Requirement
Use the entries below and reproduce exactly the lines from the one containing "Task: Expand channel" down to the one containing "Collapse the Freie Suche section", both of them included.

Input records
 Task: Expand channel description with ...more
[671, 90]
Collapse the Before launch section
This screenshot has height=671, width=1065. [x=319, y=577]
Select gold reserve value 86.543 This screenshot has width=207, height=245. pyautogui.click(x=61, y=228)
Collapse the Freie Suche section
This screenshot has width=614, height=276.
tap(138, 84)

--

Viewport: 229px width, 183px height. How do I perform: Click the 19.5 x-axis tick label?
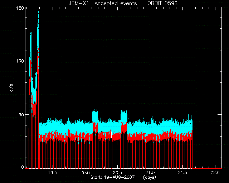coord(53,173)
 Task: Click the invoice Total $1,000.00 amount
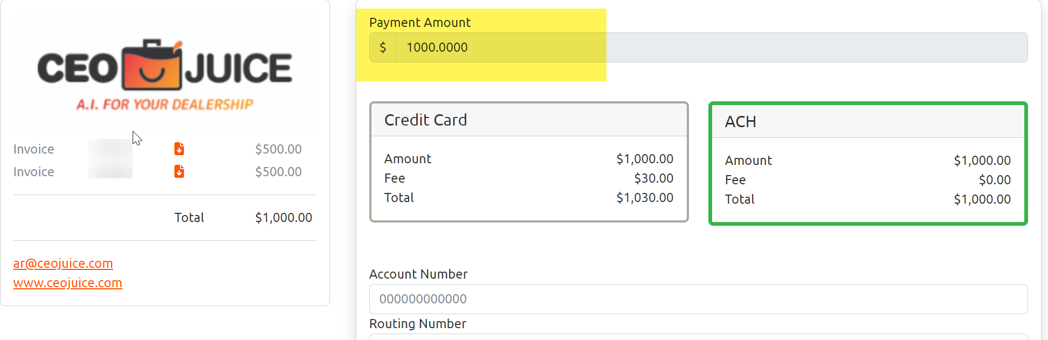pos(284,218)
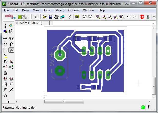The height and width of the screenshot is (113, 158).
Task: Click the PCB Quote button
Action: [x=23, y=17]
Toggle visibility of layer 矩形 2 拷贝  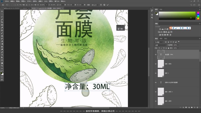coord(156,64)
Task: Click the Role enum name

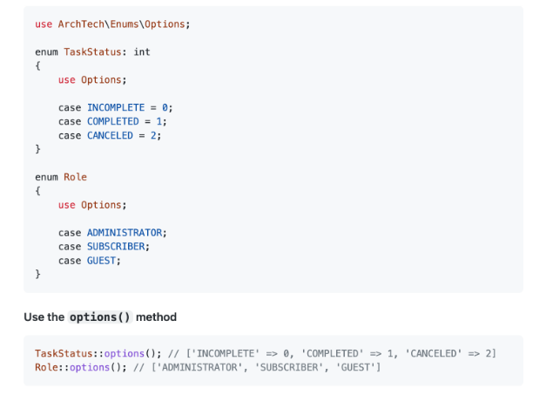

The completed task
 Task: Expand channel description with ...more
[671, 90]
Collapse the Before launch section
This screenshot has height=671, width=1065. [x=319, y=577]
Select gold reserve value 86.543 This screenshot has width=207, height=245. pyautogui.click(x=61, y=228)
Collapse the Freie Suche section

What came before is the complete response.